Rose Hill is a town in Duplin County, North Carolina, United States. At the 2020 census, the population was 1,371. Rose Hill claims to be the home of the world's largest frying pan.

==History==
A post office called Rose Hill was established in 1872. The town was named for the abundance of wild roses near the original town site.

==Geography==
Rose Hill is located in southwestern Duplin County. U.S. Route 117 passes through the center of town, leading north 12 mi to Warsaw and south 7 mi to Wallace. Interstate 40 passes just east of the town, with access from exit 380. It leads south 49 mi to Wilmington and north 84 mi to Raleigh.

According to the United States Census Bureau, Rose Hill has a total area of 3.7 km2, all land.

==Demographics==

Historical population
| Census | Pop. | Note | %± |
| 1910 | 364 |  | — |
| 1920 | 516 |  | 41.8% |
| 1930 | 554 |  | 7.4% |
| 1940 | 727 |  | 31.2% |
| 1950 | 896 |  | 23.2% |
| 1960 | 1,292 |  | 44.2% |
| 1970 | 1,448 |  | 12.1% |
| 1980 | 1,508 |  | 4.1% |
| 1990 | 1,287 |  | −14.7% |
| 2000 | 1,330 |  | 3.3% |
| 2010 | 1,626 |  | 22.3% |
| 2020 | 1,371 |  | −15.7% |
U.S. Decennial Census

===2020 census===

Rose Hill racial composition
| Race | Number | Percentage |
|---|---|---|
| White (non-Hispanic) | 553 | 40.34% |
| Black or African American (non-Hispanic) | 365 | 26.62% |
| Native American | 8 | 0.58% |
| Asian | 5 | 0.36% |
| Other/Mixed | 33 | 2.41% |
| Hispanic or Latino | 407 | 29.69% |

As of the 2020 United States census, there were 1,371 people, 823 households, and 554 families residing in the town.

Supplied information:

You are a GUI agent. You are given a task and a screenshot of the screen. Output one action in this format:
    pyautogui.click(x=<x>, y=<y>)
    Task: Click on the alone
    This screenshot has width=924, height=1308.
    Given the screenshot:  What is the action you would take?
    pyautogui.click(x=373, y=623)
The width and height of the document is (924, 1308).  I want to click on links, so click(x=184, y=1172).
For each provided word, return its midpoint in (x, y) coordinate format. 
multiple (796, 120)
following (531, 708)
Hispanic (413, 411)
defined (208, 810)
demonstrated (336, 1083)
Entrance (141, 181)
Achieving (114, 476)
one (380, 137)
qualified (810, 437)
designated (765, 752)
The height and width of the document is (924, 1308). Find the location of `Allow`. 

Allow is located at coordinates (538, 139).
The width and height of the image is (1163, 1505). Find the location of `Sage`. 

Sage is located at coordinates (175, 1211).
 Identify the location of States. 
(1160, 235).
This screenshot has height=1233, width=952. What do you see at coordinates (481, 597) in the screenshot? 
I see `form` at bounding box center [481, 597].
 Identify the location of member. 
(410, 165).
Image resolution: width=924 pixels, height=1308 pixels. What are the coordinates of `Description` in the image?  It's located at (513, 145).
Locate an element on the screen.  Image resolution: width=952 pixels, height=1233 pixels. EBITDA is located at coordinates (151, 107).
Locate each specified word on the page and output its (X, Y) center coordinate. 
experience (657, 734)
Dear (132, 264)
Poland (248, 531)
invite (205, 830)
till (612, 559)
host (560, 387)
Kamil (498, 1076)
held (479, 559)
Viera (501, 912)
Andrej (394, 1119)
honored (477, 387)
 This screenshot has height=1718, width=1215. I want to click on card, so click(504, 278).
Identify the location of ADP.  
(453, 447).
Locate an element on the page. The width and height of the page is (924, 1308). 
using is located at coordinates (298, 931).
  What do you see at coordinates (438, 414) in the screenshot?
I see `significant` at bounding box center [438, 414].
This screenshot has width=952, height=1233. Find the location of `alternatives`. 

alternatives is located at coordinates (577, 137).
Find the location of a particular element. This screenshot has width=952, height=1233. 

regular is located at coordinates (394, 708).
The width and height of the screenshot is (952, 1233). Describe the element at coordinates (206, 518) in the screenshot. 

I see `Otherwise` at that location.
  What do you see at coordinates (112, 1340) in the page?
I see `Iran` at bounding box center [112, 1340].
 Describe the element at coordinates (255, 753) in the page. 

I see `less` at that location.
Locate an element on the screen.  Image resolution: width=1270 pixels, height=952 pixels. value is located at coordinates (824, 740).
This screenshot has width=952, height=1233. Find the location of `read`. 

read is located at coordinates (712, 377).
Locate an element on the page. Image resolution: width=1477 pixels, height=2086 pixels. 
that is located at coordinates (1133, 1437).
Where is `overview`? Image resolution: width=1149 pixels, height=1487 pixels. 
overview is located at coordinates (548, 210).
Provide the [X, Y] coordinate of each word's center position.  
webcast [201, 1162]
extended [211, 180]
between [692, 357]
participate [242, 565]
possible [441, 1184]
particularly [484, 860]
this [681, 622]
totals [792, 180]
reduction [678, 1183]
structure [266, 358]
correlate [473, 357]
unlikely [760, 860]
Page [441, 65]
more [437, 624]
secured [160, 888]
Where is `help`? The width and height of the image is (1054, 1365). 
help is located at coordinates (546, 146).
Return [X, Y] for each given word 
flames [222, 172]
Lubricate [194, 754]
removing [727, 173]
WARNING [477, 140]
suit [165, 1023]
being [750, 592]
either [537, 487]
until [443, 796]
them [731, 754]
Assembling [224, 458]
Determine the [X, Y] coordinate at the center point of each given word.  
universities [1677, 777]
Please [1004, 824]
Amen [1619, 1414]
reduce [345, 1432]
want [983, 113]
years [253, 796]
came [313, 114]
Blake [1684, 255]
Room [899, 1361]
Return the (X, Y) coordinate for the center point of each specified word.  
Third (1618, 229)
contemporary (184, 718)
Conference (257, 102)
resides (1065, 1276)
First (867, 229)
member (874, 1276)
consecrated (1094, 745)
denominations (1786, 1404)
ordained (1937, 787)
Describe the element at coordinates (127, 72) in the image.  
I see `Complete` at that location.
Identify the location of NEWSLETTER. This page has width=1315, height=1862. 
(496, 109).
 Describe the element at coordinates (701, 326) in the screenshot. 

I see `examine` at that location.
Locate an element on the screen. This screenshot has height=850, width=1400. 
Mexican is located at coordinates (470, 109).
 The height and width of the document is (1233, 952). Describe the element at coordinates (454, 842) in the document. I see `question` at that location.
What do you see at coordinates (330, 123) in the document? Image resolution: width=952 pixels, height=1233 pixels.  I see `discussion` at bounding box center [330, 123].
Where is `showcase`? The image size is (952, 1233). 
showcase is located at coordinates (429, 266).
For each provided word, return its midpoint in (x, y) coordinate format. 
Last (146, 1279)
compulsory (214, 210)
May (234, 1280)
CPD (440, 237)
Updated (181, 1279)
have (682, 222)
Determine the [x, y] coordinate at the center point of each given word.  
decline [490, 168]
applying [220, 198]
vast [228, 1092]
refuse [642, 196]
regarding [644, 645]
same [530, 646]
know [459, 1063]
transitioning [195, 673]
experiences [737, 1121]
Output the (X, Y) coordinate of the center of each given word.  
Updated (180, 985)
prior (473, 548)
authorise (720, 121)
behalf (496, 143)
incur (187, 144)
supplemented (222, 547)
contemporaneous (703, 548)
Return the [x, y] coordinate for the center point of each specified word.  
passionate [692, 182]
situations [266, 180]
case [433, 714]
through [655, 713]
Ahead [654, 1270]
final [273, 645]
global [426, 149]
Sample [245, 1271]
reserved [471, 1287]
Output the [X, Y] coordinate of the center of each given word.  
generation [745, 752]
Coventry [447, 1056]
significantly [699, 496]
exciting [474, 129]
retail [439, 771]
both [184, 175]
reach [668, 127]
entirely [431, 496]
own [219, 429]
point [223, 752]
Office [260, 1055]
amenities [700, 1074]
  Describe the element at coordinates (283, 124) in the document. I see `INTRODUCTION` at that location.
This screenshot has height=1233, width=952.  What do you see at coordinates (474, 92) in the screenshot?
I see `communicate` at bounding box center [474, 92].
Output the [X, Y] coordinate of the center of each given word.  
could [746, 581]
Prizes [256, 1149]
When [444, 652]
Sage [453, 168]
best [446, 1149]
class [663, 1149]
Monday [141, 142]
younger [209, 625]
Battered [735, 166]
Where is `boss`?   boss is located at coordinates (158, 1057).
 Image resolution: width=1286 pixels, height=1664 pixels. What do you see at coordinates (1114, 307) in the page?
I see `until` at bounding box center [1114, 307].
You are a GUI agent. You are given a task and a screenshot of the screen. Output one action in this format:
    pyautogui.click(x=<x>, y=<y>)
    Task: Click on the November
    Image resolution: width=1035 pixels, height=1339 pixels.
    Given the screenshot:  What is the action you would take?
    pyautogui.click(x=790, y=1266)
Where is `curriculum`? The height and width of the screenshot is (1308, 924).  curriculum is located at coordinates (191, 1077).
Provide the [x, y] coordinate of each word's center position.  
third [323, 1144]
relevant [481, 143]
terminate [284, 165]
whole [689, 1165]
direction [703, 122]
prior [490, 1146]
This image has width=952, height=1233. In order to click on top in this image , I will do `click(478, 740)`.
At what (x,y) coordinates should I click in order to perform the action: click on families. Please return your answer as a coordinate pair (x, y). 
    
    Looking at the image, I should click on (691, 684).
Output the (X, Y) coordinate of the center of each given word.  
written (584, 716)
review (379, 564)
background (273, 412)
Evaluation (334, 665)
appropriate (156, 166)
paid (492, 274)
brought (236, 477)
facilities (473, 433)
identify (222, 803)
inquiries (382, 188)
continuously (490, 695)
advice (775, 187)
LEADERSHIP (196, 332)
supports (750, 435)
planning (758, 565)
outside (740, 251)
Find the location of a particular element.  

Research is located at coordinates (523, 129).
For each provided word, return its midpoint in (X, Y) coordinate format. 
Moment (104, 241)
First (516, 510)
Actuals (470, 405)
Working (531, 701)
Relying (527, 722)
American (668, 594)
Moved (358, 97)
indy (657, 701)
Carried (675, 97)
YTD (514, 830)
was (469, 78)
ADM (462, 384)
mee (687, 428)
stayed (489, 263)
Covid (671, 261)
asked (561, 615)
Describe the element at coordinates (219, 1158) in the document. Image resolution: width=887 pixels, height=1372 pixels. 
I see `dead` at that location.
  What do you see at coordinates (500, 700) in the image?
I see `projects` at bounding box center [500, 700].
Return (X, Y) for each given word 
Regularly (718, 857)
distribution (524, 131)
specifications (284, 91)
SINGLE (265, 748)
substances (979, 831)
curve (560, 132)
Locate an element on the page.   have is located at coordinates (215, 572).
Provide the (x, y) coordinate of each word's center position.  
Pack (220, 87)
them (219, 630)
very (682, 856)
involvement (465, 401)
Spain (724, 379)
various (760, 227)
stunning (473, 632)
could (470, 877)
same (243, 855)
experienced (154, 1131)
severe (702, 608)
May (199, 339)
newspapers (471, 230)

Work item: Please go on with the text about Rose Hill, North Carolina, picking up right after its final sentence. The material has nothing to do with the text about Rose Hill, North Carolina.

Your response:
===2000 census===
As of the census of 2000, 1,330 people, 542 households, and 377 families resided in the town. The population density was 969.4 PD/sqmi. The 594 housing units averaged 433.0 per square mile (167.4/km^{2}). The racial makeup of the town was 62.93% White, 25.26% African American, 0.75% Native American, 0.53% Asian, 0.08% Pacific Islander, 9.92% from other races, and 0.53% from two or more races. Hispanics or Latinos of any race were 14.74% of the population.

Of the 542 households, 26.8% had children under the age of 18 living with them, 51.1% were married couples living together, 14.6% had a female householder with no husband present, and 30.3% were not families. About 27.7% of all households were made up of individuals, and 15.3% had someone living alone who was 65 years of age or older. The average household size was 2.45 and the average family size was 2.92.

In the town, the population was distributed as 21.3% under the age of 18, 9.5% from 18 to 24, 27.3% from 25 to 44, 24.4% from 45 to 64, and 17.6% who were 65 years of age or older. The median age was 39 years. For every 100 females, there were 86.0 males. For every 100 females age 18 and over, there were 82.4 males.

The median income for a household in the town was $27,794, and for a family was $36,786. Males had a median income of $27,171 versus $17,411 for females. The per capita income for the town was $16,943. About 15.7% of families and 19.9% of the population were below the poverty line, including 21.2% of those under age 18 and 16.9% of those age 65 or over.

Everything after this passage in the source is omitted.